DOCUMENT EXCERPT:
☆ ☆ ☆ ☆ ☆

Lt. Gen. Tom Hobbins
Air Force, Deputy
Chief of Staff for Warfighting Integration
From his base at U.S. Air Force Headquarters in Washington Lt. Gen. Tom Hobbins, Air Force deputy chief of staff for warfighting integration, is charged with formulating and executing policy and strategy that will move the Air Force toward a seamless integration of command, control, communications, computers, intelligence, surveillance, and reconnaissance (C4ISR) capabilities that will ensure not only air and space but also information dominance of any battlespace on Earth. In his post, Hobbins reports to the Secretary of the Air Force and the U.S. Air Force Chief of Staff for four field operating agencies: the Air Force C2ISR Center in Langley, Va., the Air Force Communications Agency in Scott Air Force Base, Ill., the Air Force Frequency Management Agency (FMA) in Washington and the Air Force Agency for Modeling and Simulation (AMS) in Orlando, Fla.
Q. What does warfighting integration mean from an Air Force standpoint?
A. We’re all about closing the seams that exist in the C4ISR community.
The C2ISR Center is responsible primarily for air and space operations center development. A lot of their innovation is directed at ensuring we can communicate faster and better.
The Modeling and Simulation Center is primarily responsible for the policy and development of modeling and simulation and how it is used in the future. We used that center to develop distributed missions ops, where we have several hundred people in different cockpits around the U.S. plugged into a central virtual hub, where they can train virtually using simulation. FMA is responsible for the full spectrum use we make of our communications environment - frequency control, spectrum, etc.
AFCS, the old Air Force Communications Command, is my standardization and evaluation for fielding communications and information equipment, such as CITS (combat information transport system). For example, how we can lay fiber and bandwidth around all our bases, then use the future Global Information Grid (GIG) to transfer information at up to 10 gigabytes per second (GB/s) around the world? That’s very important to the overall construct of the C2 constellation and its air/space/terrestrial components.
One of the things we are especially proud of is, for the first time, we have a C4ISR Flight Plan, which is our ability to demonstrate, from an operational and systems view, how we will plug systems together to become a self-forming, self-healing GIG.
Q. What enabling technologies are playing the most significant roles in achieving Joint Vision 2020?
A. GIG and the connection of fiber to not only U.S. bases but also to overseas bases. You will see machinery - an architecture - come along that will protect our networks by detecting faults. For example, if Pacific Command detected a fault at a base in Masala, that machine would isolate the fault, identify the problem and fix it before there was any human involvement. That’s where we’re going; we’re not there yet.
In the airborne network, JTRS (joint tactical radio system) is the transformation technology we are dealing with - a software-compliant radio system with 31 waveforms rather than just one and a wideband network waveform.

☆ ☆ ☆ ☆ ☆

SUPPLIED MATERIAL:
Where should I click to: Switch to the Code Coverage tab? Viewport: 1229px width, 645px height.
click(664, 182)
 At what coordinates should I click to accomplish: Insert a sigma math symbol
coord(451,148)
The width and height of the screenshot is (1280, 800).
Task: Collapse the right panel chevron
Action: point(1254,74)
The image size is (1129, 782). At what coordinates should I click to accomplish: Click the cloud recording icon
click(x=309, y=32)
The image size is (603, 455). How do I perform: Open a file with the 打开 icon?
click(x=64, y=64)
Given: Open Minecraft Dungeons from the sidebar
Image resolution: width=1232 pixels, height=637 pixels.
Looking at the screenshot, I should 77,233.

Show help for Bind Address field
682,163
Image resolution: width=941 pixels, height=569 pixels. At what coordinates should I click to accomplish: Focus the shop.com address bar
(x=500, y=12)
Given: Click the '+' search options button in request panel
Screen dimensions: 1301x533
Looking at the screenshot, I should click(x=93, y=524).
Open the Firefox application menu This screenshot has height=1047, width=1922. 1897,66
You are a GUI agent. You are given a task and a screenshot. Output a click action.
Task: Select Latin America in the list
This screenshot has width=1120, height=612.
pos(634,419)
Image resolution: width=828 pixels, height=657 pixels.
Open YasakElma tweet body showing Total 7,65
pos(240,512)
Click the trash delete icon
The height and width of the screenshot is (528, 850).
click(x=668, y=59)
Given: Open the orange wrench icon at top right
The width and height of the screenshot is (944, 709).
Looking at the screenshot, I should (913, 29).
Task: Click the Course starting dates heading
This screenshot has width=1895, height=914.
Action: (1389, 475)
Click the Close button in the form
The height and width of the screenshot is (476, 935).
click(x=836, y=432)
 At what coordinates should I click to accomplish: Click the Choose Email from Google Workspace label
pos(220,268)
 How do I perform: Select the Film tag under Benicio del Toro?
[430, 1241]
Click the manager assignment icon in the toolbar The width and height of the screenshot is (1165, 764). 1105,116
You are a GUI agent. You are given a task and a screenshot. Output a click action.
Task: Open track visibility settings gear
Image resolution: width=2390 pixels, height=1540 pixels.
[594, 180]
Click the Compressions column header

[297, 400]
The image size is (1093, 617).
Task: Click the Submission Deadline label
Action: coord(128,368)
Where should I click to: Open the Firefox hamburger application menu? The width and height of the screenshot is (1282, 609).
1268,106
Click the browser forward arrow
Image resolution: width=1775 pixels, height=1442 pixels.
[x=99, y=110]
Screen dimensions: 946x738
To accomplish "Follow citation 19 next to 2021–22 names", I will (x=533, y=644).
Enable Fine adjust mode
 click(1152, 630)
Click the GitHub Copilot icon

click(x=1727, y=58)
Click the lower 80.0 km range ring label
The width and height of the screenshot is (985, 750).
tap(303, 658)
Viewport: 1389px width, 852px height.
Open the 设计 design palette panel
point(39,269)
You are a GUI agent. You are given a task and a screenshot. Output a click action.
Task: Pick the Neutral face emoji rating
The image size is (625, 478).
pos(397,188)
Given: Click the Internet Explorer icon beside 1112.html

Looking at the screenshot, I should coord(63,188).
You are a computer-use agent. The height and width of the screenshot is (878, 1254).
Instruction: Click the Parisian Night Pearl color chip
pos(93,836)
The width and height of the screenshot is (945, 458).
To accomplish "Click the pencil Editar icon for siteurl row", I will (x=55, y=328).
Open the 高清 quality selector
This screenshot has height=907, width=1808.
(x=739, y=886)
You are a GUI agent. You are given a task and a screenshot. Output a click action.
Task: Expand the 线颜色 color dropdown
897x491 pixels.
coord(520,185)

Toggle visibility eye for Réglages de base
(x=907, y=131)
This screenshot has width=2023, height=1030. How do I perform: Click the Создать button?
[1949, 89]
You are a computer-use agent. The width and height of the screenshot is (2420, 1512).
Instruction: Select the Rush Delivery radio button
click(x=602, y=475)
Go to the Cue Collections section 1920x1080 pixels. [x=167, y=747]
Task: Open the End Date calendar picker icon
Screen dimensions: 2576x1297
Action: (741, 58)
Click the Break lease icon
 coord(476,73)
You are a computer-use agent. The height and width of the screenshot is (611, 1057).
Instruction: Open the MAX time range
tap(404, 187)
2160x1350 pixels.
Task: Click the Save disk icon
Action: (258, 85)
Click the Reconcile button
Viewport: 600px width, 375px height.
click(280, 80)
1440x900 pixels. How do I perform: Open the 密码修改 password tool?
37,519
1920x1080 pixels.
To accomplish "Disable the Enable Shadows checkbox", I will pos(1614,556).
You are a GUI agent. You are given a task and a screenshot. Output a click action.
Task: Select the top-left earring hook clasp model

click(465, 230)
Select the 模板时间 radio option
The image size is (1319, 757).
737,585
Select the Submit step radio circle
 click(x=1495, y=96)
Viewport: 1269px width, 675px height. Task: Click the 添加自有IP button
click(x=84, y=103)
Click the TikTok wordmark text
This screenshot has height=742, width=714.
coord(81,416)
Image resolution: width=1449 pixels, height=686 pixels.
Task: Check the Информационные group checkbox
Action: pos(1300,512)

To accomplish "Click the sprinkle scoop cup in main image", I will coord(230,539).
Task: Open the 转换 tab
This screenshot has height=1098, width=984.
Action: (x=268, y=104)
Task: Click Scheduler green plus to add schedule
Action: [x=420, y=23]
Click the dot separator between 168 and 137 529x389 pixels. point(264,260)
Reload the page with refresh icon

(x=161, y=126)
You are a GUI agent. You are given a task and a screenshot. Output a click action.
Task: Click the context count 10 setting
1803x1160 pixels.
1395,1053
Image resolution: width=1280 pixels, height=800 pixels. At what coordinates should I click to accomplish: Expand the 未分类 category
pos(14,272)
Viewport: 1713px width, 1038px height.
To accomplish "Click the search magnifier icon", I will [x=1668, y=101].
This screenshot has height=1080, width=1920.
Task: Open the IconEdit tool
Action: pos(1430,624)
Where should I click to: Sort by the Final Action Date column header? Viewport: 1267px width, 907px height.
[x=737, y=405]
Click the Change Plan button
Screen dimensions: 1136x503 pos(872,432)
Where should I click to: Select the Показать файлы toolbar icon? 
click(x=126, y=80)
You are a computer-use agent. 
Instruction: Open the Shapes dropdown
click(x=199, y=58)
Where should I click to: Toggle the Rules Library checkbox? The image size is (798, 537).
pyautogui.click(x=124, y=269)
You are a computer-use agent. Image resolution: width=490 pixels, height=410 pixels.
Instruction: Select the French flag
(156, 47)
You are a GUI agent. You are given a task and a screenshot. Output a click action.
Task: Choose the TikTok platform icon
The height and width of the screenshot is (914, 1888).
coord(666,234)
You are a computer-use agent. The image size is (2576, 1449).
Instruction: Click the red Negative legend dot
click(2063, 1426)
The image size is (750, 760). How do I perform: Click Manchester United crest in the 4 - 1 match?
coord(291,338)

☆ ☆ ☆ ☆ ☆

EXERCISE REQUIREMENTS:
[1] Name each field operating agency that Hobbins reports for, according to the Hobbins interview.
[2] Reproduce the passage of the Hobbins interview from "Q. What enabling" up to and including "not there yet.".
[3] Turn the Hobbins interview paragraph beginning "The Modeling and Simulation Center is primarily responsible" into a short bulleted list that keeps its main facts.
The listing was taken from a different source than the Hobbins interview.

SOLUTIONS:
[1]
- Air Force C2ISR Center
- Air Force Communications Agency
- Air Force Frequency Management Agency (FMA)
- Air Force Agency for Modeling and Simulation (AMS)

[2]
Q. What enabling technologies are playing the most significant roles in achieving Joint Vision 2020?
A. GIG and the connection of fiber to not only U.S. bases but also to overseas bases. You will see machinery - an architecture - come along that will protect our networks by detecting faults. For example, if Pacific Command detected a fault at a base in Masala, that machine would isolate the fault, identify the problem and fix it before there was any human involvement. That’s where we’re going; we’re not there yet.

[3]
- The Modeling and Simulation Center handles the policy and development of modeling and simulation, and how it will be used in the future.
- The center was used to build distributed missions ops, where several hundred people in cockpits across the U.S. connect to a central virtual hub and train virtually through simulation.
- FMA is responsible for the full spectrum use of the communications environment, such as frequency control and spectrum.